Lombardia, dal 4 maggio aprono alberghi e studi professionali
“Noi non proporremo ordinanze che vadano ad allargare quanto previsto dal Dpcm, ma elimineremo le restrizioni poste”, ha spiegato Fontana ai microfoni di 7Gold, facendo il punto sulle decisioni prese in vista della “fase due”. “Quindi allargheremo nel senso di rinunciare a tutte le nostre limitazioni”. Le riaperture decise che riguarderanno la Lombardia sono comunque “un bel passo avanti”, ha sottolineato Fontana rispetto alle attuali misure di lockdown. La linea è quella della fiducia nei cittadini: secondo il governatore i lombardi hanno rispettato il lockdown e questo ha permesso un abbassamento della curva dei contagi, quindi non è necessario introdurre misure restrittive ma cercare una “nuova normalità”.

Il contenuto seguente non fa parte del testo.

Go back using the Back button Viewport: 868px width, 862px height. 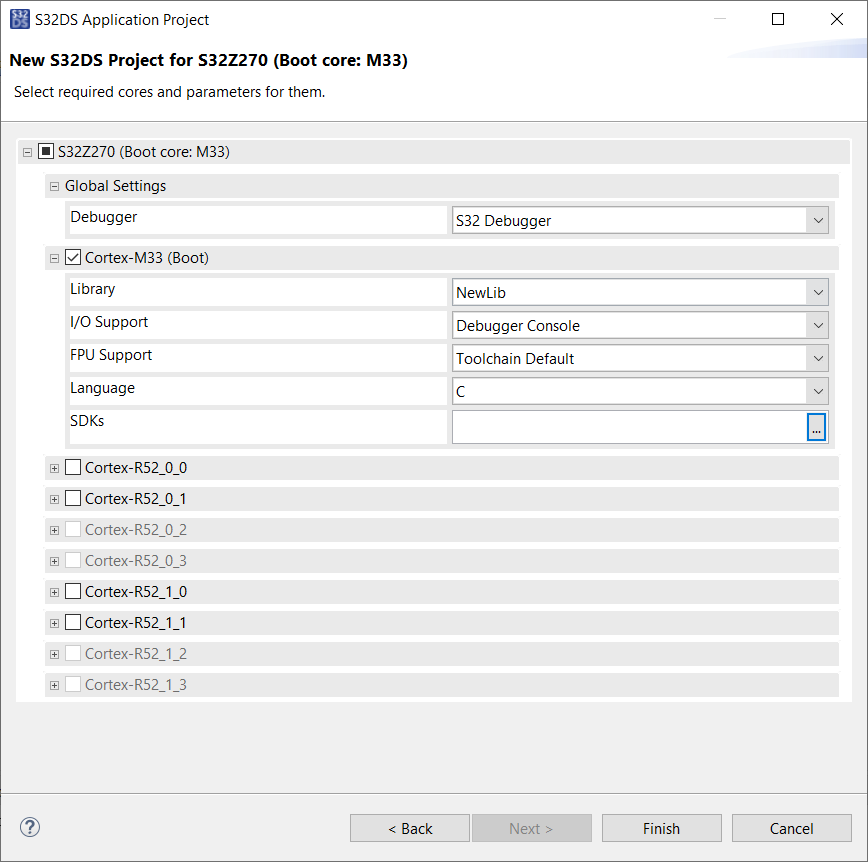[x=409, y=828]
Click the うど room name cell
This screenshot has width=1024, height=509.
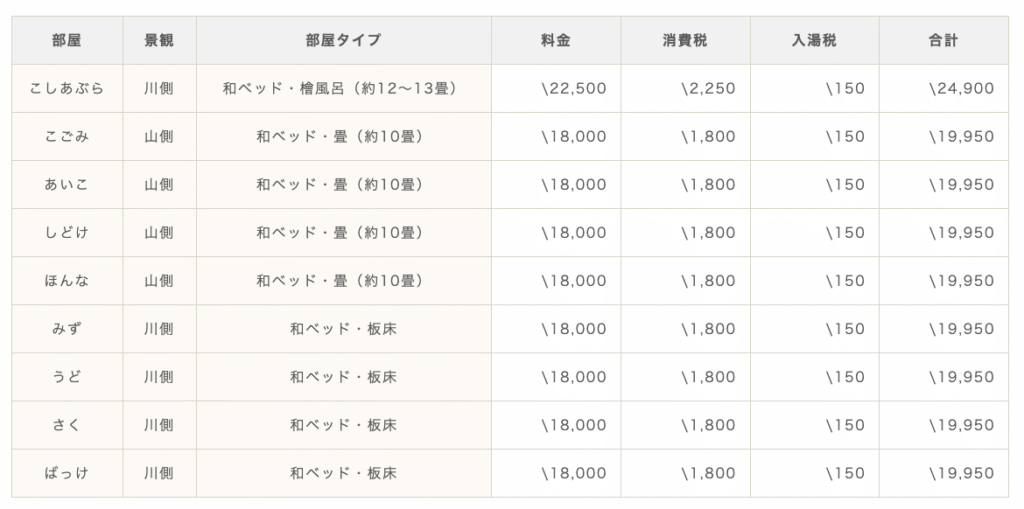(67, 377)
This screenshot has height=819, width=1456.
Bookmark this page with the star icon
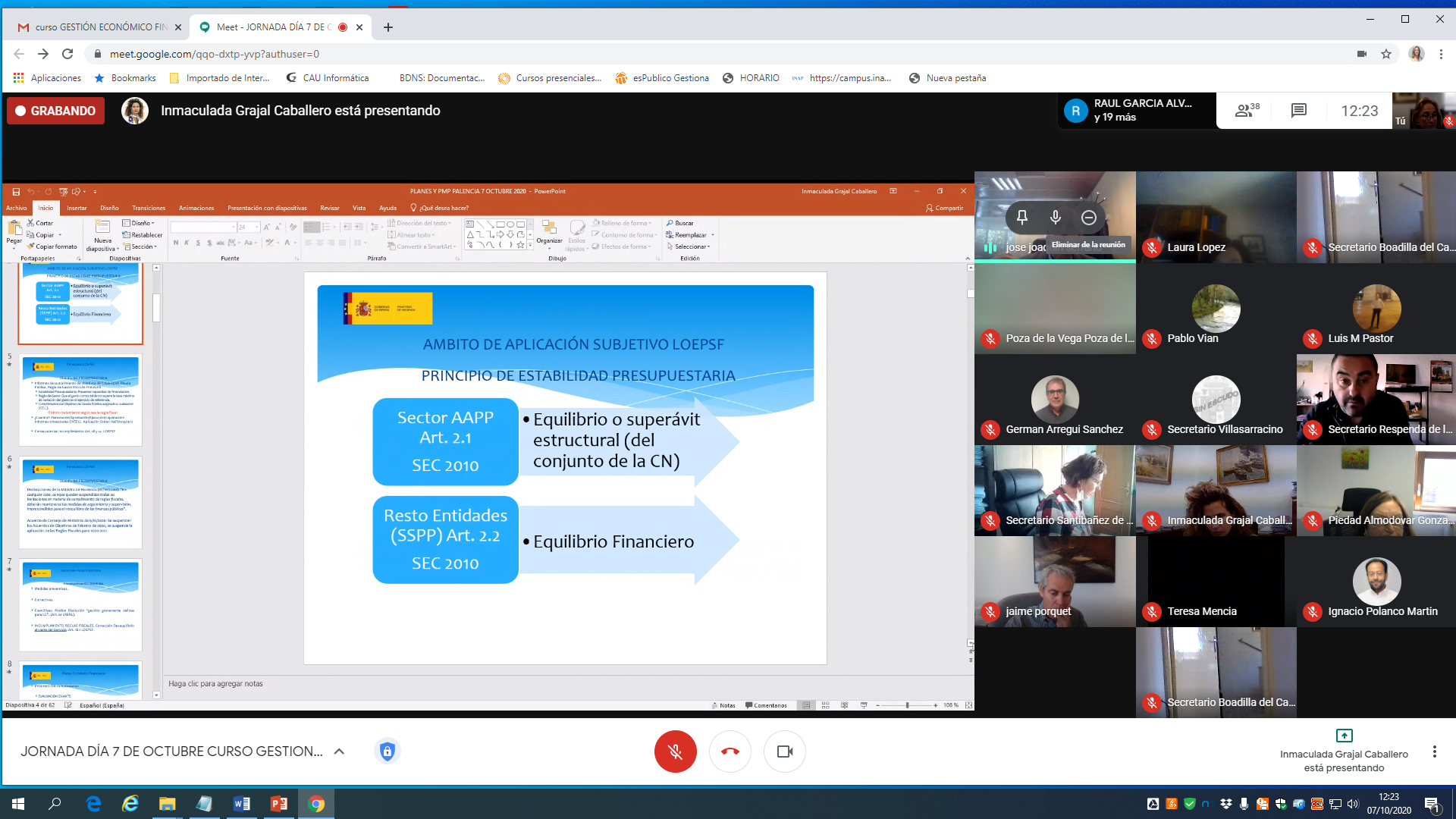point(1385,54)
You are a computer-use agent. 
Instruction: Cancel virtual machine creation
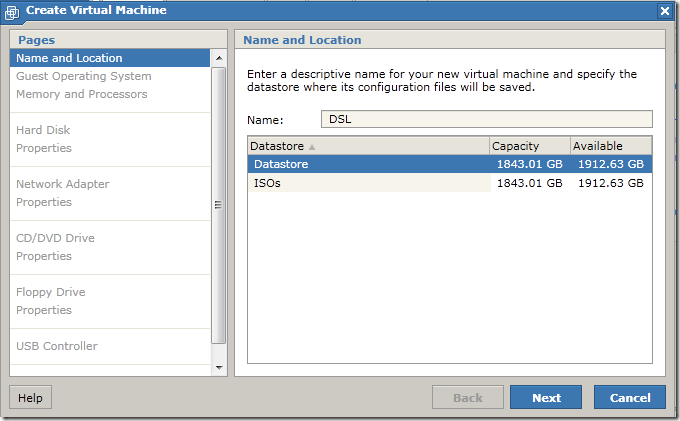630,397
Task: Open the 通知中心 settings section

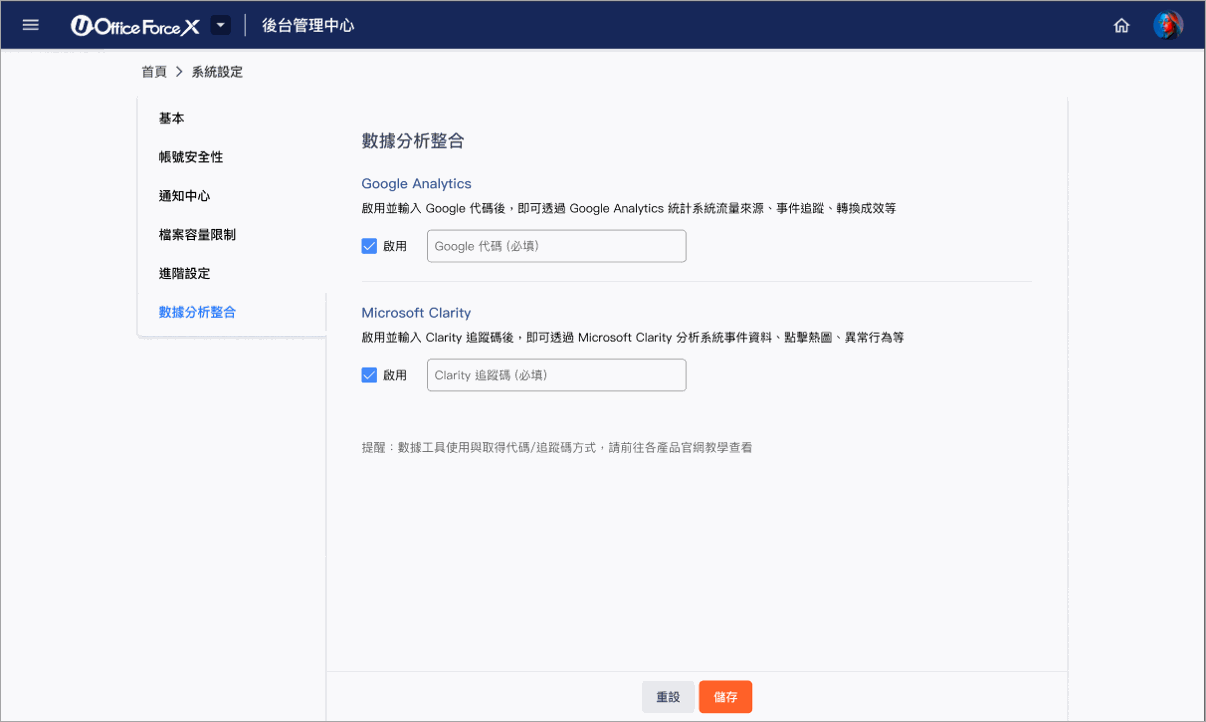Action: click(185, 196)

Per centri estivi si attende il via libera del governo

Sui centri estivi “partiremo appena avremo il via libera del governo”, ha spiegato Fontana ricodando che la Regione ha fatto “una serie di proposte al Governo” sul tema di famiglie e bambini come appunto “la riapertura dei centri estivi” ma anche “degli oratori e di scuole paritarie che possano mettere a disposizione loro strutture per accogliere dei micro centri per i bambini”. “Inizialmente – ha ricordato – l’ISS aveva detto di no e ci hanno bloccato con le iniziative, adesso sembra che ci sia stata un’apertura”.